Healthy Discoveries: Gene scan shows childhood brain cancer is different

Healthy discoveries
A study of the genetic map of brain tumors in children indicates they have many fewer mutations than alike tumors in adults -- meaning it may someday be easier to treat them, researchers reported.


The researchers reported in the journal Science that the study of medulloblastoma, the most public type of brain cancer in children, also turned up some new mutations.


"These analyses distinctly appear that genetic changes in pediatric cancers are remarkably unlike from adult tumors," Dr. Victor Velculescu of Johns Hopkins University in Baltimore, whose team led the study, said in a statement.

"With fewer modifications, the hope is that it may be easier to use the information to evolve new treatments for them." Medulloblastoma is the most common malignant brain tumor in children, diagnosed in about 400 children every year in the United States, with a survival rate of 70% and higher.


"It's a particular challenge to treat children with brain cancer as our most effective therapies, surgery and radiation therapy, can cause significant side impacts, including cognitive disabilities and hormone abnormalities," said Dr. Donald Parsons of the Baylor College of Medicine in Texas.
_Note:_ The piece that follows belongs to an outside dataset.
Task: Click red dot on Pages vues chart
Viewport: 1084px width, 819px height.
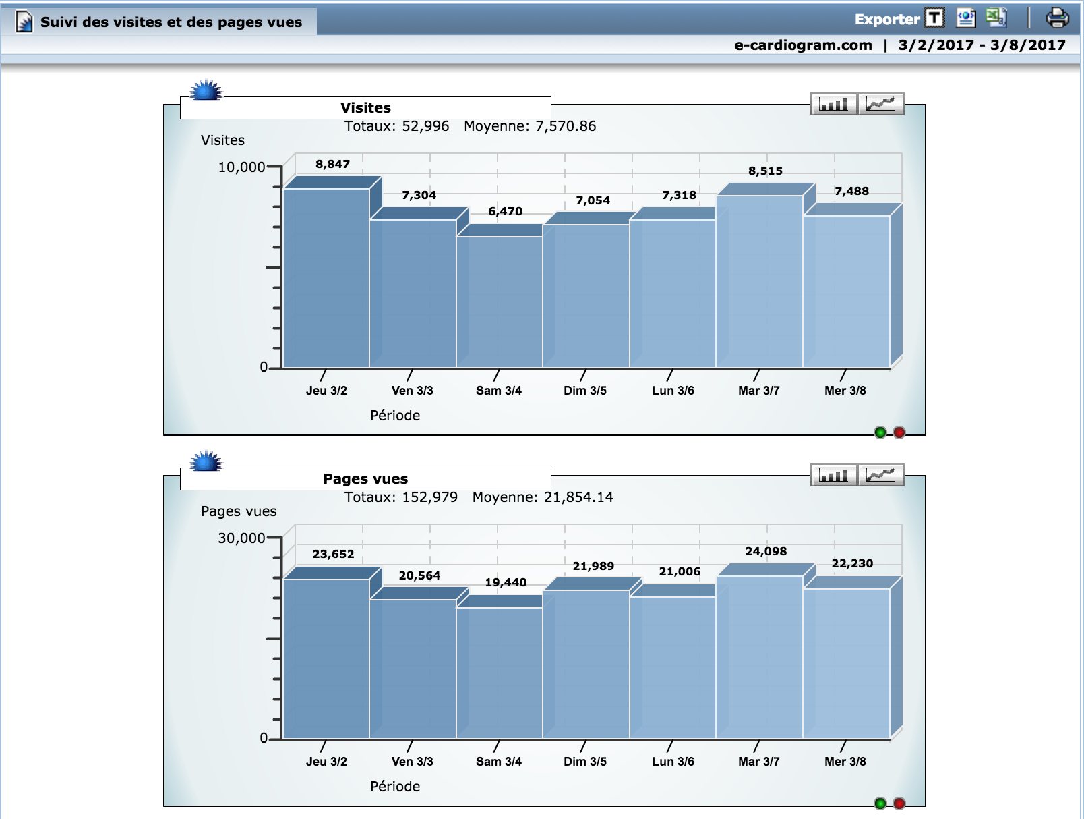Action: pos(899,803)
"For our youngest patients, the impacts can be potentially devastating." The researchers sequenced nearly all the genes in tumors taken from 22 children with medulloblastoma and compared them with ordinary DNA. Each tumor specimen had an average of 11 mutations, the researchers said, and they found 225 different mutations in all.


They compared these results to specimens from 66 other medulloblastoma tumors, including some specimens from adults.
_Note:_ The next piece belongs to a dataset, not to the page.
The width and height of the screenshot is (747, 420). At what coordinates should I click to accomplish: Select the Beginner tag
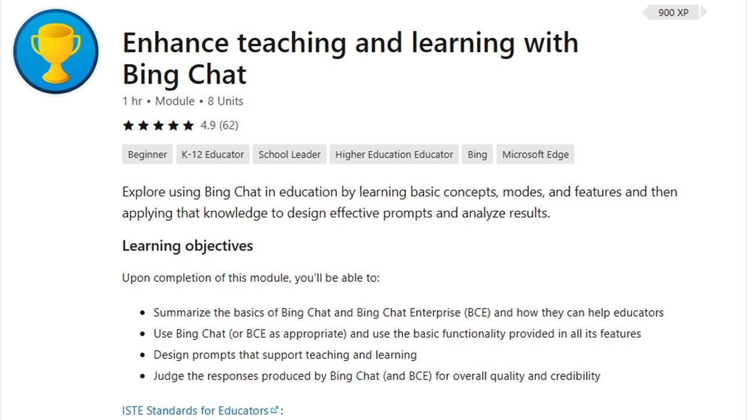[148, 155]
They found some of the expected gene mutations. In 16% of the patients they found new and unexpected mutations in the MLL2 and MLL3 genes, genes known to help suppress tumors that were not before implicated in medulloblastoma.


"Like other genes found in medulloblastoma, the MLL2 and MLL3 genes disrupt normal brain development during childhood," Dr. Peter Phillips of The Children's Hospital of Philadelphia said in a statement.


"These genes interfere with biological signals during development."

The researchers said that targeted treatments that kill cells with known cancer-causing mutations are becoming more common in cancer handling and it may be potential to design drugs that can handle childhood brain tumors with fewer side impacts than current approaches.

"At the present, we must find out how to put the puzzle together and zero in on parts of the puzzle to develop new treatments," Dr. Bert Vogelstein of Johns Hopkins said in a statement. "This is what scientists will be concentrated on for the next decade."

The researchers said that they would also inquire whether mutations in other genes took part in development, such as the MLL genes, were involved in other types of childhood cancer.


The researchers said that they would also inquire whether mutations in other genes took part in development, such as the MLL genes, were involved in other types of childhood cancer.


Last week a team at St. Jude Children's Research Hospital in Memphis, Tennessee, and an international team of colleagues found that medulloblastomas could be divided into two unlike types of cancer, and suggested the youngest patients could receive less toxic therapies.